Horse Racing A Look Back

The "First Lady of Prairie Meadows" is turning to a new chapter in life.

Jockey Cindy Noll Murphy, who suffered a spinal cord injury in a May 11 spill at Prairie Meadows, Friday said she is retiring.

"My doctor advised me that it would be very detrimental for me if I were to ride again, so I guess that's it," said Murphy, 44. "I have a spur in my neck and if I go down again, they say it could sever my spinal cord.

"I'm sad about it, but at least I can walk."

She retires with 1,833 career thoroughbred victories, according to Equibase, ranking third among female jockeys.

Murphy, then known as Cindy Springman, won the first race held at Prairie Meadows on March 1, 1989 aboard Holmish. A native of Muscatine, she won 805 races at Prairie Meadows and is second to Glenn Corbett among the track's career riding leaders.

She won 112 races at Prairie Meadows in 1998, which at the time was a track record. She led the nation's female riders in wins in 1994 and 1998.

"She's been the First Lady of Prairie Meadows as far as I'm concerned," trainer Larry Hunt said. "She's a terrific race-rider."

Hunt said he was glad that Murphy didn't risk further injury.

"I think it's a wonderful choice," he said. "She's a wonderful girl, I love her like my daughter, but she's been beat up so bad and hurt so many times, that I think it was time to retire.

"She has three wonderful children.

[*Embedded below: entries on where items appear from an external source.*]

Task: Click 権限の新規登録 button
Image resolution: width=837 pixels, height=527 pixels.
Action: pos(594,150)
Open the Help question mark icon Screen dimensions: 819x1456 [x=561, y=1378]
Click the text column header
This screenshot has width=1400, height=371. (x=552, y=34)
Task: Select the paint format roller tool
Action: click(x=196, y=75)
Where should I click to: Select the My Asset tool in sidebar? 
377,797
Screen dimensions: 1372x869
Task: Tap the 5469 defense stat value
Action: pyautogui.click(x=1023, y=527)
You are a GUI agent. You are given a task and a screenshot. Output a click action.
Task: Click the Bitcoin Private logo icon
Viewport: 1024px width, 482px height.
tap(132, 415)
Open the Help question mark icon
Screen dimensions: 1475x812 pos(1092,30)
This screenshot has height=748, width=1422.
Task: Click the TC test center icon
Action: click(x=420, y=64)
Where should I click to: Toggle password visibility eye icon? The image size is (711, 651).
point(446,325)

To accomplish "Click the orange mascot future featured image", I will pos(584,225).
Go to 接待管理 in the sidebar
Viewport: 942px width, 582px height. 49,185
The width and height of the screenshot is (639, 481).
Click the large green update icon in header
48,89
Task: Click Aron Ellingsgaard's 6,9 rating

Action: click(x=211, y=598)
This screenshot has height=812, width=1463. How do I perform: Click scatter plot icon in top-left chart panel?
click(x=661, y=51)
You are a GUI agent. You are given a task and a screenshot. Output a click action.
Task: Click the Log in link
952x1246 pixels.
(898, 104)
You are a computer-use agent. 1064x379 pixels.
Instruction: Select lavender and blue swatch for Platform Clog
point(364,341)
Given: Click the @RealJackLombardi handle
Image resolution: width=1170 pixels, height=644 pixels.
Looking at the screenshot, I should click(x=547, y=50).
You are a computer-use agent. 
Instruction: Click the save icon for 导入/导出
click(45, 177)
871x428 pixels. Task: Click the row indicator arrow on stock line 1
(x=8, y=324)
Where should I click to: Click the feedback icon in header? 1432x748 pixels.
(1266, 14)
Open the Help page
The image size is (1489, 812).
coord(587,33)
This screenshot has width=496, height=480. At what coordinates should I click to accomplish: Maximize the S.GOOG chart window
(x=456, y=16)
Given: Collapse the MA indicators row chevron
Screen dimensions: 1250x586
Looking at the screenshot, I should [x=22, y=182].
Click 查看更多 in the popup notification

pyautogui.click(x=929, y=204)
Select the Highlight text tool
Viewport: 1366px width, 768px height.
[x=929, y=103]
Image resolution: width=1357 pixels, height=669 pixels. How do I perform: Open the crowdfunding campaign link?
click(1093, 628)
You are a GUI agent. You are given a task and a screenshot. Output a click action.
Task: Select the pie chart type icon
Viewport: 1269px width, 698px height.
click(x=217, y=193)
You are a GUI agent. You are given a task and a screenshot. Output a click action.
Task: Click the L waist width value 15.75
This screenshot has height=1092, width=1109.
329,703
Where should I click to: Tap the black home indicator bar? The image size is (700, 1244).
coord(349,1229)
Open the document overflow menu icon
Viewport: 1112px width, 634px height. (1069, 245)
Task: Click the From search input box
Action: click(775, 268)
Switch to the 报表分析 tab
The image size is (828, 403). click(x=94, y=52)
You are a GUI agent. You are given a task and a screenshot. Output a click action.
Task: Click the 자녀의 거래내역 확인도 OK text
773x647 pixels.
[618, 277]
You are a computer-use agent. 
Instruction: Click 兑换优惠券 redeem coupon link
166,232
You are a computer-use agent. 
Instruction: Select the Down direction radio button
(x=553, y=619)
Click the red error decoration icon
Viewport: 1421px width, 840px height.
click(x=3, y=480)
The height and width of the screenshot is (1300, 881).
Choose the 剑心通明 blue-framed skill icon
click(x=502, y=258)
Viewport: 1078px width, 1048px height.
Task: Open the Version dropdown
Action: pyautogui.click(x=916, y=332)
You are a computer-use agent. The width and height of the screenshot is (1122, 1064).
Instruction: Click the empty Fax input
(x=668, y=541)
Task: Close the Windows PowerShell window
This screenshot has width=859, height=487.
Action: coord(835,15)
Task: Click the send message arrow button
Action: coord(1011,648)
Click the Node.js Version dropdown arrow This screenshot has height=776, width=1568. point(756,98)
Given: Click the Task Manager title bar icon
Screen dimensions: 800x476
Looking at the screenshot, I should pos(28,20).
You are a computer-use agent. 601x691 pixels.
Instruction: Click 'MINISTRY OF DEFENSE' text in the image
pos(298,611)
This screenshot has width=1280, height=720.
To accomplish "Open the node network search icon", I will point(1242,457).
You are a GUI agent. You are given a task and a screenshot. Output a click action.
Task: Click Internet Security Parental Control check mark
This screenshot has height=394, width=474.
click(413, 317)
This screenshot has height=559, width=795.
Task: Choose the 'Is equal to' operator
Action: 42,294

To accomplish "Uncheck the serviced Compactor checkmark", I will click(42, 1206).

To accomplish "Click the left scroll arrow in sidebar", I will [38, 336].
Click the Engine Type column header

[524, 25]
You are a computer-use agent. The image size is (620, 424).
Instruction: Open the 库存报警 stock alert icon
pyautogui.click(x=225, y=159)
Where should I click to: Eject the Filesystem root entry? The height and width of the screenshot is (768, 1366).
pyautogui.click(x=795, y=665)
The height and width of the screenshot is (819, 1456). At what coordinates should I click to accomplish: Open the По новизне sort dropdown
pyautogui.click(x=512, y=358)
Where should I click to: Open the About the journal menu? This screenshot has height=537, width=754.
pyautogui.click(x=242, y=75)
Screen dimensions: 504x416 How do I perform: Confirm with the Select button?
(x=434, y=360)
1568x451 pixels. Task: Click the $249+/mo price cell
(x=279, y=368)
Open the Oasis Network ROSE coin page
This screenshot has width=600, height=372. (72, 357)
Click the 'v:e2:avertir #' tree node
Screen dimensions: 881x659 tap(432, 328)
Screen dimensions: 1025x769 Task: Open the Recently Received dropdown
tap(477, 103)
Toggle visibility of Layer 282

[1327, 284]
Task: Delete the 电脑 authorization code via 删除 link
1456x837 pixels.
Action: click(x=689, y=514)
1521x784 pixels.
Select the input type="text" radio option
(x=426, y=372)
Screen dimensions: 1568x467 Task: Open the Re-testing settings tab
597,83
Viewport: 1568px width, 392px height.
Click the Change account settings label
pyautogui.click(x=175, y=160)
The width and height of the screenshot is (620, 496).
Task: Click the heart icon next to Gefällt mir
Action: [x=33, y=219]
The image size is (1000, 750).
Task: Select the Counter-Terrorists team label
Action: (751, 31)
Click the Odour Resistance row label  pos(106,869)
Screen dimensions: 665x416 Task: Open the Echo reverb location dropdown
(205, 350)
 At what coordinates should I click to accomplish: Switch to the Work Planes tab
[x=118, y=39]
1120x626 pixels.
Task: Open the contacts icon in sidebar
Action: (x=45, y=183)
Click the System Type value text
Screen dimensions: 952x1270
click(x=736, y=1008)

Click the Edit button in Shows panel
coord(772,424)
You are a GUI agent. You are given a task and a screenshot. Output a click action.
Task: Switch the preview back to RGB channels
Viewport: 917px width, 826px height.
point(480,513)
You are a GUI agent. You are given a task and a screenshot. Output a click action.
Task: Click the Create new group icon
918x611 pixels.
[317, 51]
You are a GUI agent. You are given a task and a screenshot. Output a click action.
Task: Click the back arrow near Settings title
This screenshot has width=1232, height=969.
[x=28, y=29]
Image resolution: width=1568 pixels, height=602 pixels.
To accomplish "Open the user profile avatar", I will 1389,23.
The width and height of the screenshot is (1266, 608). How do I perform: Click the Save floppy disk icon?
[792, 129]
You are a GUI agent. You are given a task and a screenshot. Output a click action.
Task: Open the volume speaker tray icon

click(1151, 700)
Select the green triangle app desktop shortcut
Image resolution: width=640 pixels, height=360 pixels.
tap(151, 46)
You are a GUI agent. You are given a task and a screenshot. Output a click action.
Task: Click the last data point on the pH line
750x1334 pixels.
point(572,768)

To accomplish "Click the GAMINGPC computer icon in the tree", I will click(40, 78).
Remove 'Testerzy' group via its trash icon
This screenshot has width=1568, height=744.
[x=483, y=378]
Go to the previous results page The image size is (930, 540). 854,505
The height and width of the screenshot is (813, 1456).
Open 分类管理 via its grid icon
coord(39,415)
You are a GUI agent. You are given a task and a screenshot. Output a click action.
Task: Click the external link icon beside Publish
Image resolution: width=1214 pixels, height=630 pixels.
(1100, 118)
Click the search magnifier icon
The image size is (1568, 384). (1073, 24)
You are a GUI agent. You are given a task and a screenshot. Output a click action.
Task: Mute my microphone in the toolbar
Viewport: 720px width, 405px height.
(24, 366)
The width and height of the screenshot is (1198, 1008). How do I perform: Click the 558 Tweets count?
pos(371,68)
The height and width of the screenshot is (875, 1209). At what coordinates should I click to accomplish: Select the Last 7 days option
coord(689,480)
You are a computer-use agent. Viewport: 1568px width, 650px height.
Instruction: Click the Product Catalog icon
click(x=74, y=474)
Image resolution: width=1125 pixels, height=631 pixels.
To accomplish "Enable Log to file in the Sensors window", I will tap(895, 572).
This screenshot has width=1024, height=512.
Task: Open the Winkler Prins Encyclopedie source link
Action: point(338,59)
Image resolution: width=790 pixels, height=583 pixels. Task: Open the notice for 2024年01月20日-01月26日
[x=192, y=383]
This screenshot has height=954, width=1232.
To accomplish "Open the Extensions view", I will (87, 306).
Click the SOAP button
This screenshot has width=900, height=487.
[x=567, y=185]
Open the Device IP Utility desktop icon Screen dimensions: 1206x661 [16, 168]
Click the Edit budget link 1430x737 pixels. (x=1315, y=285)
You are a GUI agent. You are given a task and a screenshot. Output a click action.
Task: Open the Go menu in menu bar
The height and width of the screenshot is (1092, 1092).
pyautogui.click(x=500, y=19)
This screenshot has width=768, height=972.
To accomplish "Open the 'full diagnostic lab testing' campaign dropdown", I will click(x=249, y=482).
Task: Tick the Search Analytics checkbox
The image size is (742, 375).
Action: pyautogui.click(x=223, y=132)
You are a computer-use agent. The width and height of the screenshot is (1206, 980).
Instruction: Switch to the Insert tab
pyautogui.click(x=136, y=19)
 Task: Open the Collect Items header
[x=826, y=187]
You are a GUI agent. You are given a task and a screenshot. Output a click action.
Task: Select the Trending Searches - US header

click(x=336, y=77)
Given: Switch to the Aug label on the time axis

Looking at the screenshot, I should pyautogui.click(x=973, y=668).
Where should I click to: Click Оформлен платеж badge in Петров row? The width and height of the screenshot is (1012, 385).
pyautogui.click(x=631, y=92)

She has a lot of reasons not to be crippled. The last one was a pretty scary deal."

Murphy's May 11 injury came when her mount, Ninnescah, stumbled coming out of the starting gate and then was hit by a horse veering outward. The shift in momentum sent Murphy flying head-first to the ground.

She lay motionless for a half-hour before being taken away by an emergency helicopter, the first time one has been needed at Prairie Meadows for a racing injury.

She had injured her neck in a previous spill, increasing the risk for severe injuries.

Murphy said that she is regaining movement and strength in her limbs.

"I still have a lot of arm weakness," she said. "I can do all the day-to-day light stuff, but I can't lift much and struggle to grip stuff with my hands.

"They're hoping that with time it will get back to normal, but you never know. They tell me it could be a month, a year or never."

Murphy, who was all-state in track and cross-country at Muscatine High School, has a bachelor's degree in animal science. She started riding in 1986 and won her first race in Argentina.